Conocía a Ralph muy bien, tal vez mejor que nadie en King's Abbot, pues había conocido a su madre antes que a él y, por lo tanto, comprendía muchas cosas de él que desconcertaban a los demás. Hasta cierto punto, era víctima de la herencia. No había heredado la fatal propensión de su madre a la bebida, pero, sin embargo, tenía en él un punto de debilidad. Como mi nuevo amigo de esta mañana había declarado, era extraordinariamente guapo. Apenas llegaba al metro ochenta, perfectamente proporcionado, con la gracia fácil de un atleta, era moreno, como su madre, con un rostro apuesto y quemado por el sol, siempre dispuesto a esbozar una sonrisa. Ralph Paton era de los que nacen para encantar con facilidad y sin esfuerzo. Era autoindulgente y extravagante, sin veneración por nada en la tierra, pero a pesar de todo era adorable, y todos sus amigos le tenían devoción.

¿Podría hacer algo con el chico? Pensé que podría.

 

Preguntando en el Three Boars descubrí que el capitán Paton acababa de llegar. Subí a su habitación y entré sin anunciarme.

Por un momento, recordando lo que había oído y visto, dudé de mi acogida, pero no tenía por qué tener recelos.

"¡Vaya, es Sheppard! Me alegro de verle".

Salió a mi encuentro con la mano tendida y una sonrisa radiante.

"La única persona que me alegra ver en este lugar infernal".

Alcé las cejas.

"¿Qué ha estado haciendo el lugar?"

Soltó una carcajada irritada.

"Es una larga historia. Las cosas no me han ido bien, doctor. Pero tome un trago, ¿quiere?"

"Gracias", dije, "lo haré".

Pulsó el timbre y, al volver, se tiró en una silla.

"Para no andarme con rodeos", dijo sombríamente, "estoy metido en un lío del demonio. De hecho, no tengo la menor idea de qué hacer a continuación".
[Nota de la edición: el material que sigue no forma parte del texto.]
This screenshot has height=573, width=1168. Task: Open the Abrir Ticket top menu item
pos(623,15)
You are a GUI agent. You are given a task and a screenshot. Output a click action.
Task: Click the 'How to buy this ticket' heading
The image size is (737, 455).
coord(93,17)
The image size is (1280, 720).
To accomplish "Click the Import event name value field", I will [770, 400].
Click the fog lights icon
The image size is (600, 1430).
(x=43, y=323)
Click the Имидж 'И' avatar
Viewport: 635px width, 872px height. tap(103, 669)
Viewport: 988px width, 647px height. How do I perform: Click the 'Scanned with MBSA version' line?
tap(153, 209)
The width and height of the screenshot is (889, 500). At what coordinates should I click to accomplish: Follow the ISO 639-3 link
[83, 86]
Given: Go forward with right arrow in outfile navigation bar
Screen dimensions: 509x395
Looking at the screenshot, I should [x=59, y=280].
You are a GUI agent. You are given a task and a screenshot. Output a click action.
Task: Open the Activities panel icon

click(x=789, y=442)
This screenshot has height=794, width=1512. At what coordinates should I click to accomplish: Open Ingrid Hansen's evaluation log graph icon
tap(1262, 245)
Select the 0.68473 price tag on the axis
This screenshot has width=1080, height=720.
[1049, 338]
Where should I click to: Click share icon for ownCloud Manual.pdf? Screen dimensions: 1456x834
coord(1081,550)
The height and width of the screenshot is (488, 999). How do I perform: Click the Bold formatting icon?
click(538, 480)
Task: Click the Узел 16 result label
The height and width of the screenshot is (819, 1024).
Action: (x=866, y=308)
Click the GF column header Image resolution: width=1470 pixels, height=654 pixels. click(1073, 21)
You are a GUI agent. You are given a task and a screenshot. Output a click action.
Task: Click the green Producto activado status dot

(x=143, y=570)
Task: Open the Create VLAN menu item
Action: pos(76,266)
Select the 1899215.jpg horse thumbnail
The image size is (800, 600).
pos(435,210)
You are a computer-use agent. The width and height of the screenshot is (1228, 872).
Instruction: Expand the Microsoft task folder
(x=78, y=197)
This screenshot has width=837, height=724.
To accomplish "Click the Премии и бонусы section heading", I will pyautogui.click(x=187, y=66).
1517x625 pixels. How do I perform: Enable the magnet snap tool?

"¿Qué te pasa?" pregunté con simpatía.

"Es mi confundido padrastro."

"¿Qué ha hecho?"

"No es lo que ha hecho todavía, sino lo que es probable que haga".

Respondieron al timbre y Ralph pidió las bebidas. Cuando el hombre volvió a marcharse, se sentó encorvado en el sillón, frunciendo el ceño.

 

"¿Es realmente serio?" Pregunté.

Asintió con la cabeza.

"Esta vez estoy bastante en contra", dijo con sobriedad.

El inusual timbre de gravedad en su voz me dijo que decía la verdad. Se necesitó mucho para que Ralph se enterrara.

"De hecho", continuó, "no puedo ver mi camino por delante.... que me parta un rayo".

"Si pudiera ayudar...", sugerí con timidez.

Pero sacudió la cabeza con decisión.

"Muy amable, doctor. Pero no puedo dejarle entrar en esto. Tengo que jugar en solitario".

Guardó silencio un minuto y luego repitió con un tono de voz ligeramente distinto:-.